Funds People | January 2022

2021 has been a record year for the world of financial consultancy – €760 billion in assets out of a total of €2.560 billion in assets under management. Overall, this is a field in which financial advisors have always come out on top.

Today, Italians assisted by a financial advisor are just shy of 5 million, and 11 million have subscribed to a mutual fund scheme.

Only 25% of Italians manage their savings. 75% prefer keeping them on their checking accounts, where they fall prey of inflation and of the costs of non-interest-bearing deposits.

Moreover, Italy is the EU most underinsured country, with only 10% of Italians adequately protected from risks.

By 2022, a grand total of 2.000 billion euros will be sitting in checking accounts, eroded by 3% inflation.

HNWIs, with assets worth over €5 million, are no exception: 28% prefer liquid assets and 34% are not adequately insured.

Two pieces of good news. Firstly, 40% of assets under management belong to “private” clients, whose incidence in portfolios has increased from 5% to 34% over the past ten years.

Secondly, the figures provided by ASSORETI confirm that, overall, financial networks’ 2021 acquisitions are driven by insurance products (+ 11,3 billion since the beginning of the year, where 7 billion come from unit-linked insurance plans and 4,3 billion from multi-branch policies)

These figures underline how the success enjoyed in 2021 still has possible areas of improvement.

In this respect, the acquisition of the Deutsche Bank Italia Bank’s financial network by Zurich clearly appears as the first of a series of steps that will materialize over the next few months.

Underinsurance and the surplus of liquid assets hinder the financial solidity of Italian families, of real economy and of a healthy industry with ample room for improvement.

2022 challenges: advanced consultancy and guided architecture.

In order to face these challenges, the industry is aiming at a model of guided architecture within a service of advanced consultancy.

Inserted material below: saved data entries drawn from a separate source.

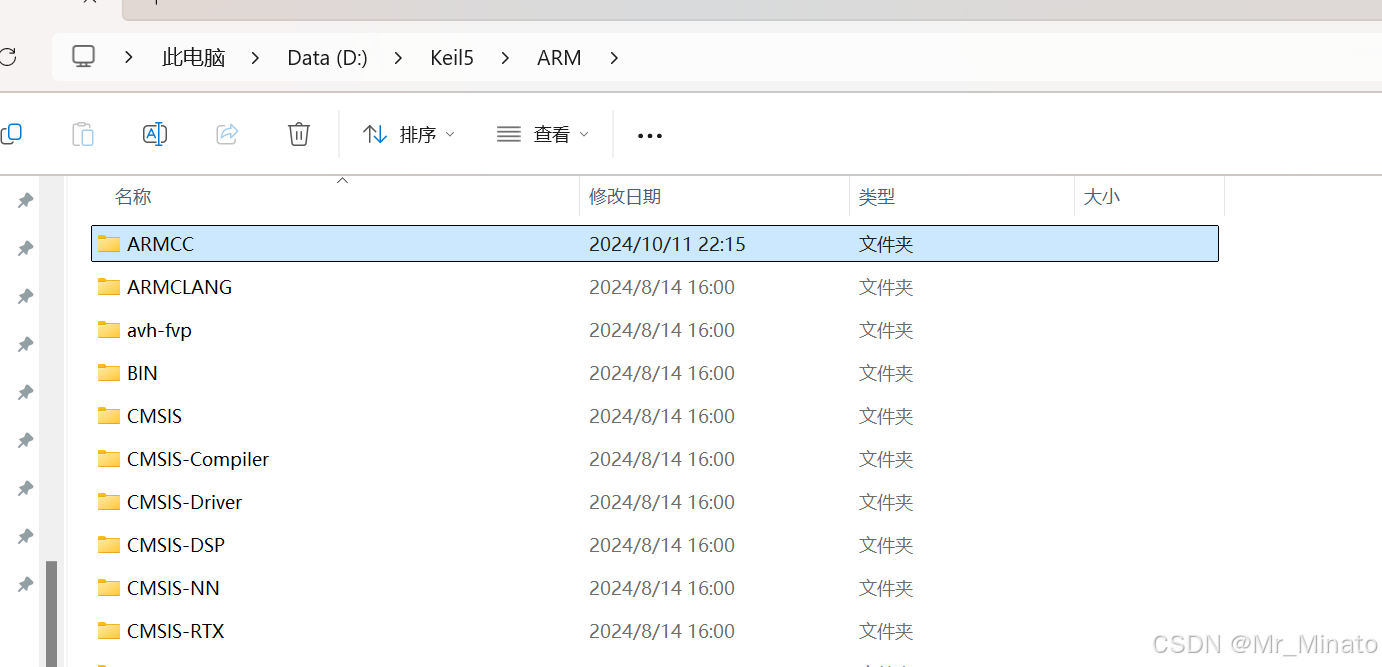Screen dimensions: 1382x667
Task: Click the Delete (trash) icon
Action: [298, 133]
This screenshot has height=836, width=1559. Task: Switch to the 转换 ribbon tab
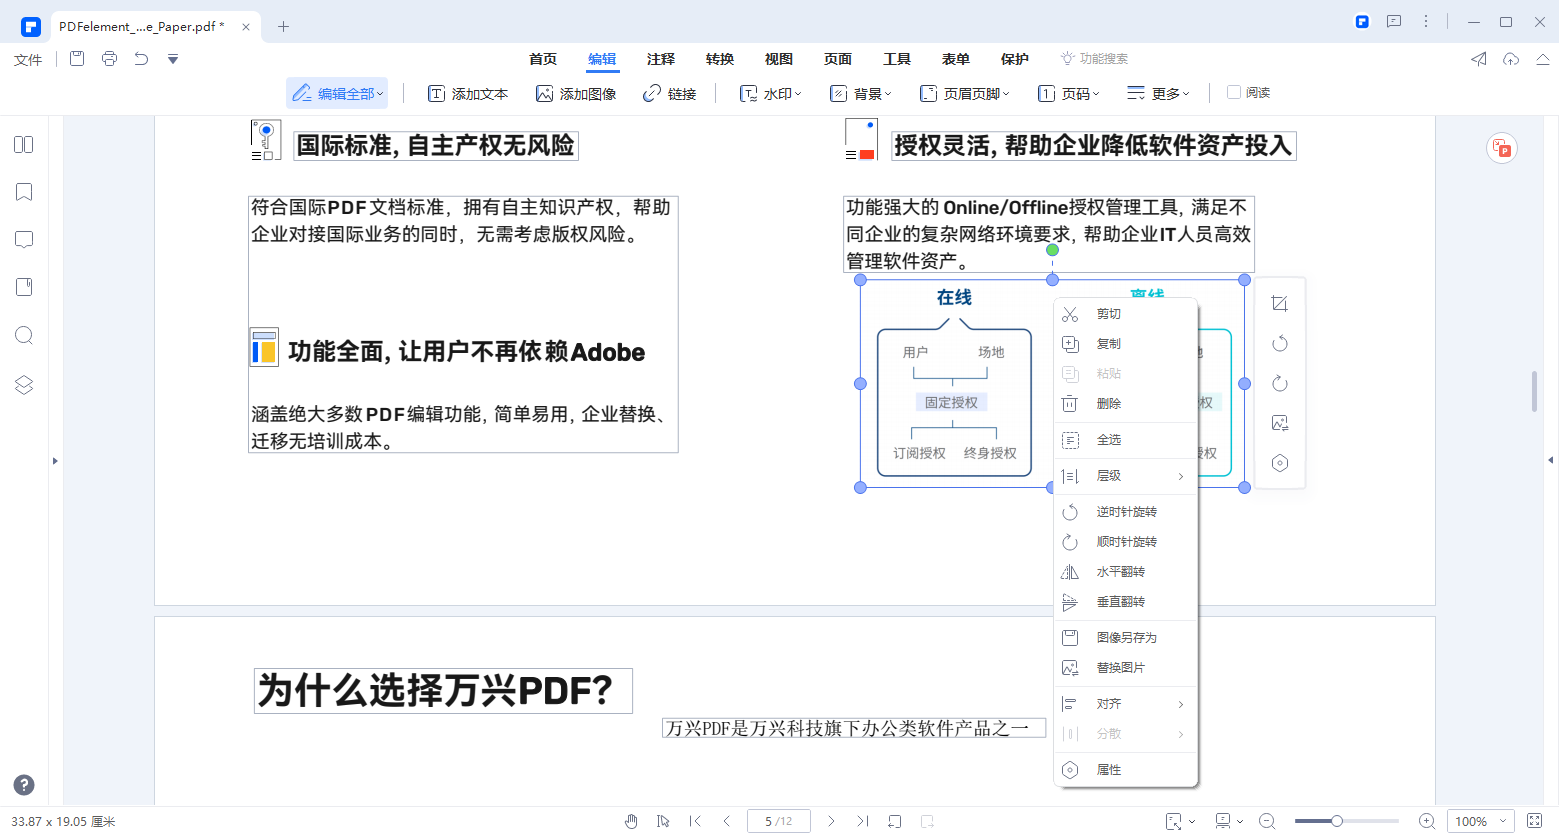pyautogui.click(x=719, y=59)
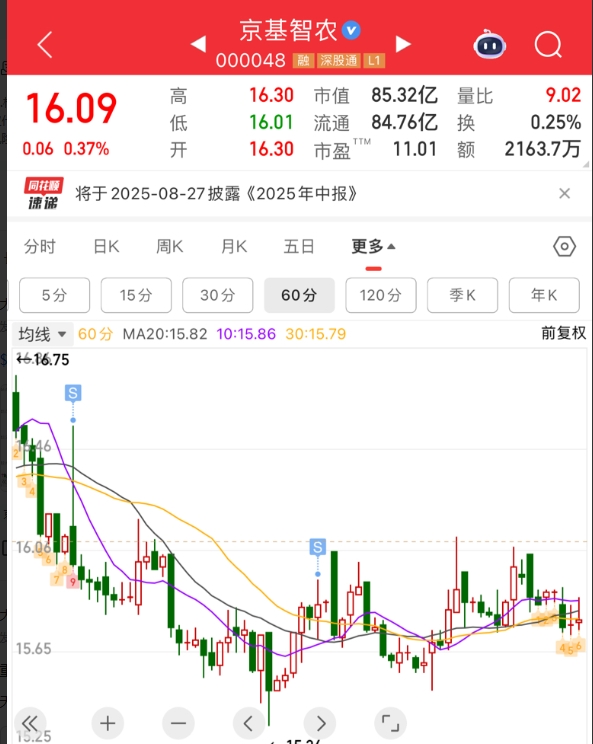The width and height of the screenshot is (593, 744).
Task: Select the 120分 interval option
Action: coord(381,295)
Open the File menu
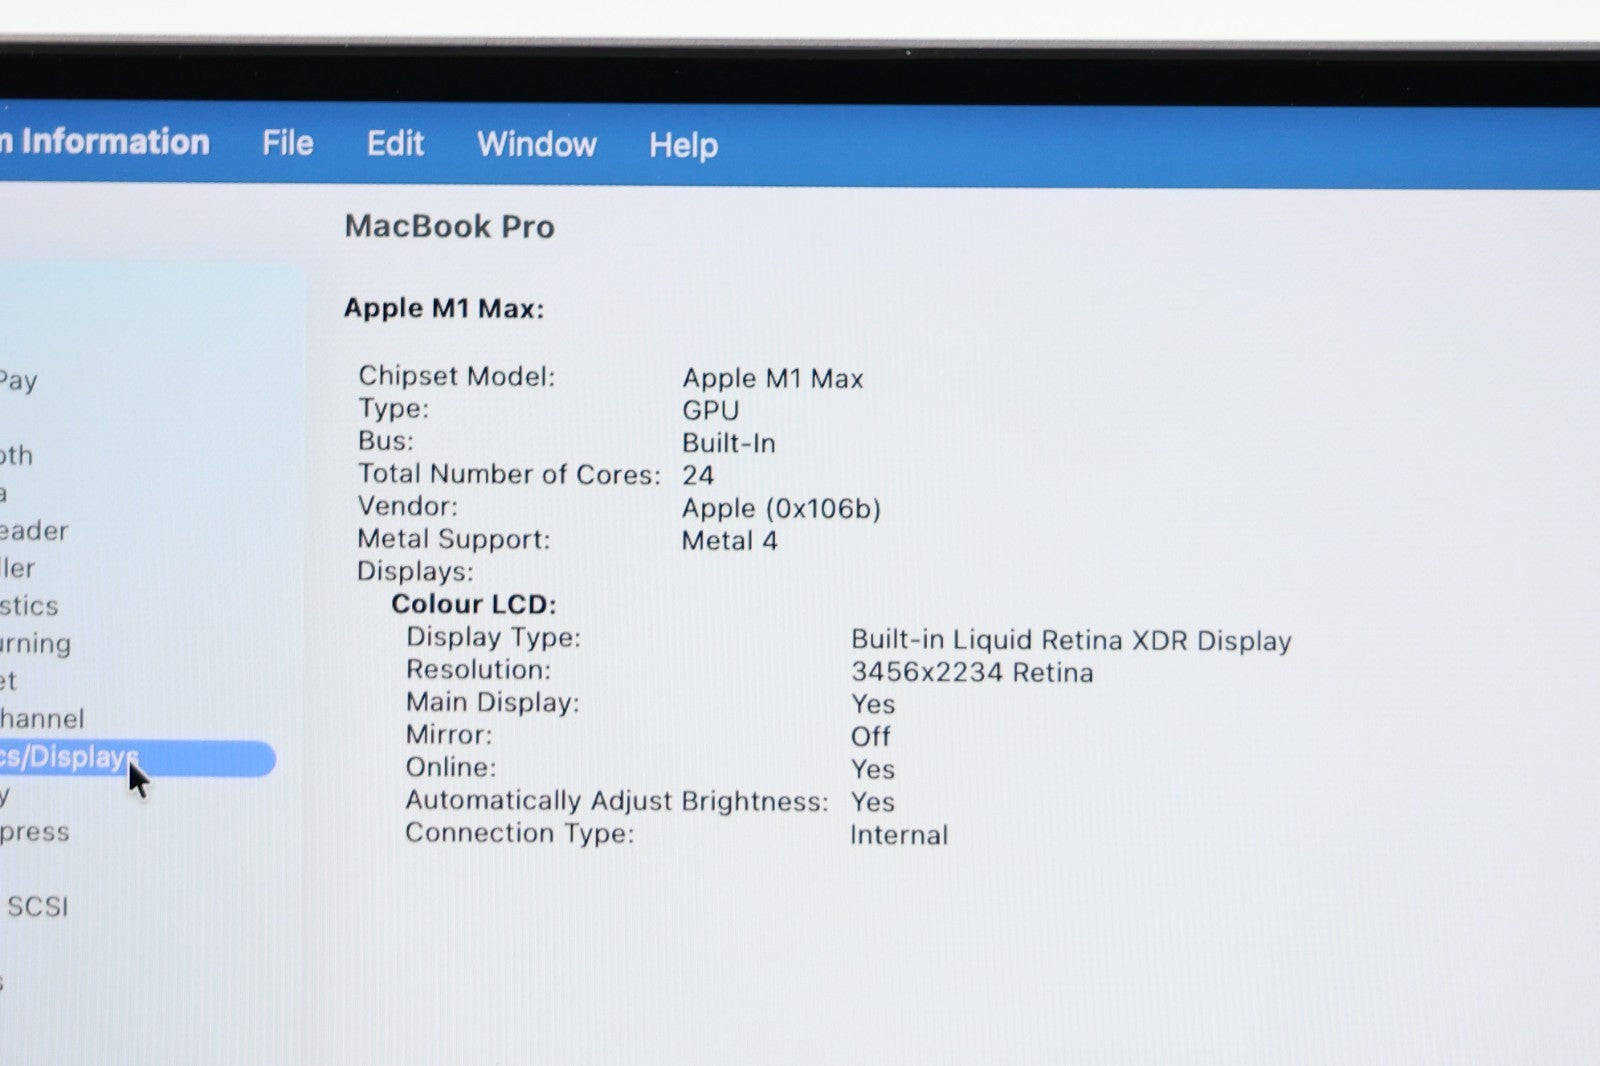Viewport: 1600px width, 1066px height. pos(287,143)
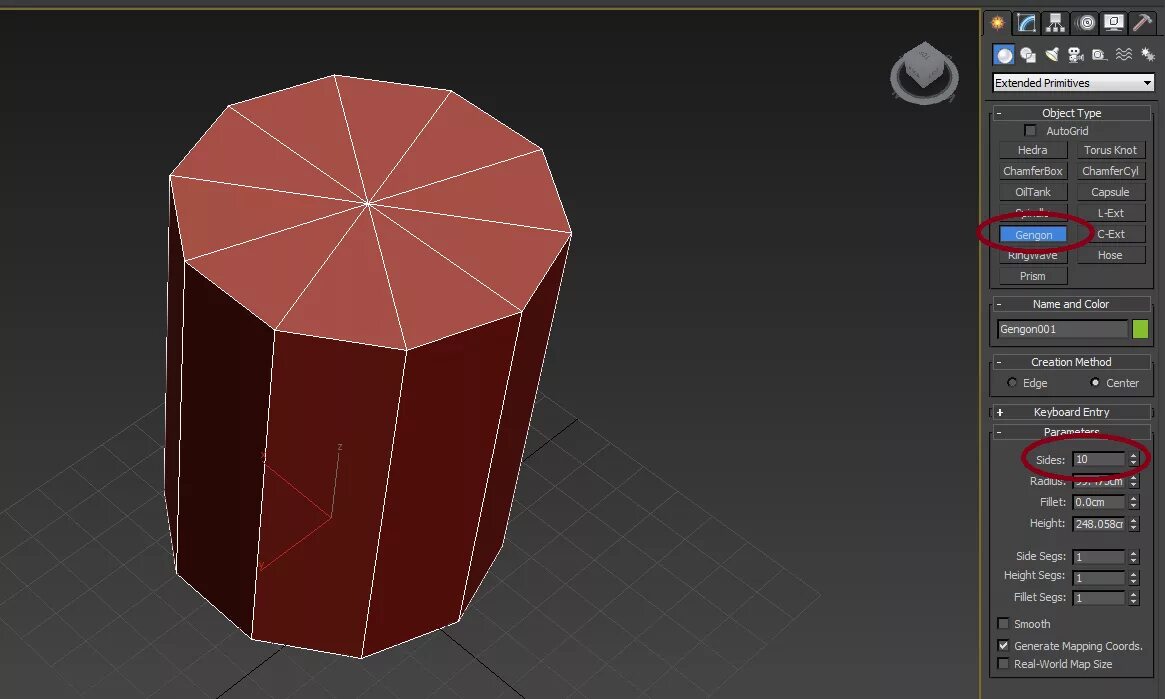Select the Shapes creation category icon
The width and height of the screenshot is (1165, 699).
1028,55
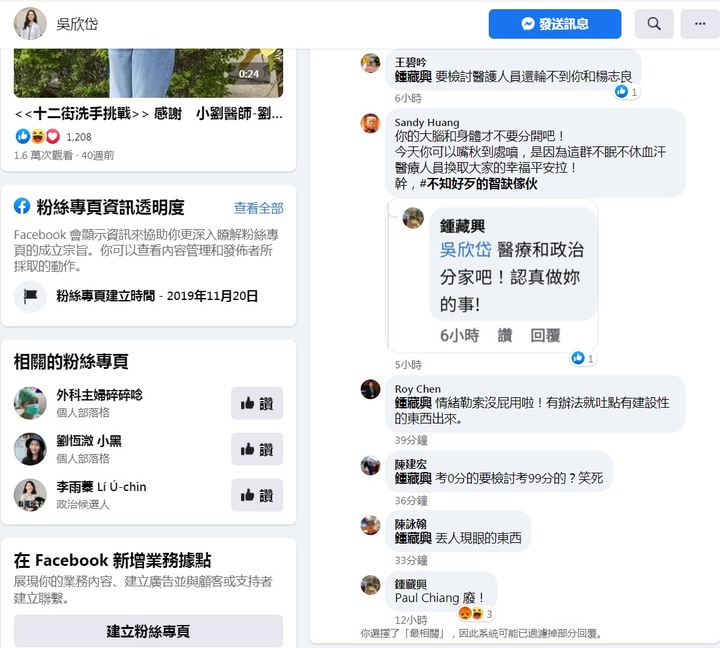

The relationship between third-party AMCs and financial networks – which started over fifteen years ago and has been celebrated by the arrival of dozens of foreign asset managers in Italy – is currently changing drastically.

In 2007, 75% of financial advisors used to choose their investment company as well as which funds to recommend to their clients independently.

2018 saw the implementation of the Mifid 2 and, consequently, a drastic change of direction. Today, only 25% of financial advisors still order à la carte, so to speak. Instead, 75% of them relies on “tasting menus” designed by the bank/financial network and their team of fund selectors and internal AMCs.

Currently, the number of management mandates is increasing, together with the requests to AMCs to clone their best funds, thus giving up the visibility of their brand and reducing their management fees.

The advantages for the suppliers are quite patent: 1) savings on management fees; 2) direct control over risk; 3) higher client retention in the event that a financial advisor decides to change bank/financial network. In fact, disassembling a wrapper is more complex than moving single funds.

The main advantage for financial advisors is having the possibility to rely on pre-designed investment solutions, thus saving time to cultivate their relationship with clients.

The choices for AMCs are: 1) adapting to the rules and simultaneously aiming at increasing their assets in order to compensate for the inferior margins; 2) disintermediating, that is aiming at the end client directly.

Currently, almost every AMC is adapting to the new rules. However, recent signs of irritation may be interpreted as a prelude to new ventures, or even to the juxtaposition of direct supply methods.

Here is where advanced consultancy finds fertile ground. Advanced consultancy is based on the compensation of management fees by returning the fees paid by the AMC to the client, in exchange for the payment of a consultancy fee.

Advanced consultancy has three strengths: 1) defining objectives; 2) choosing a time frame; 3) planning the client’s entire assets.

Advanced consultancy on financial investments is gaining popularity among networks of financial advisors and has increased by 17% in the past year (in some cases, advanced consultancy covers over 25% of assets under management).

Financial advisors seem to appreciate it (45% of them claims to be fully satisfied) because it allows for long-term planning, which replaces the usual hit and run of the client. This is driven by a win-win logic for both client and advisor: the former does not pay management fees, while the latter receives a recurring fee for his/her consultancy.

Models of advanced consultancy typically involve savings plans (known as PACs), which feed the portfolio regularly, month after month, imposing control over any possible volatility effect.

PACs are very much appreciated by financial advisors (52% of them claim to be fully satisfied). In fact, they allow for the automatic and programmed deposit of sums on the part of the client. Moreover, several AMCs take charge of the monthly costs of PACs to the benefit of clients.

Only time will tell if this is a successful model. In any case, the dice has been cast.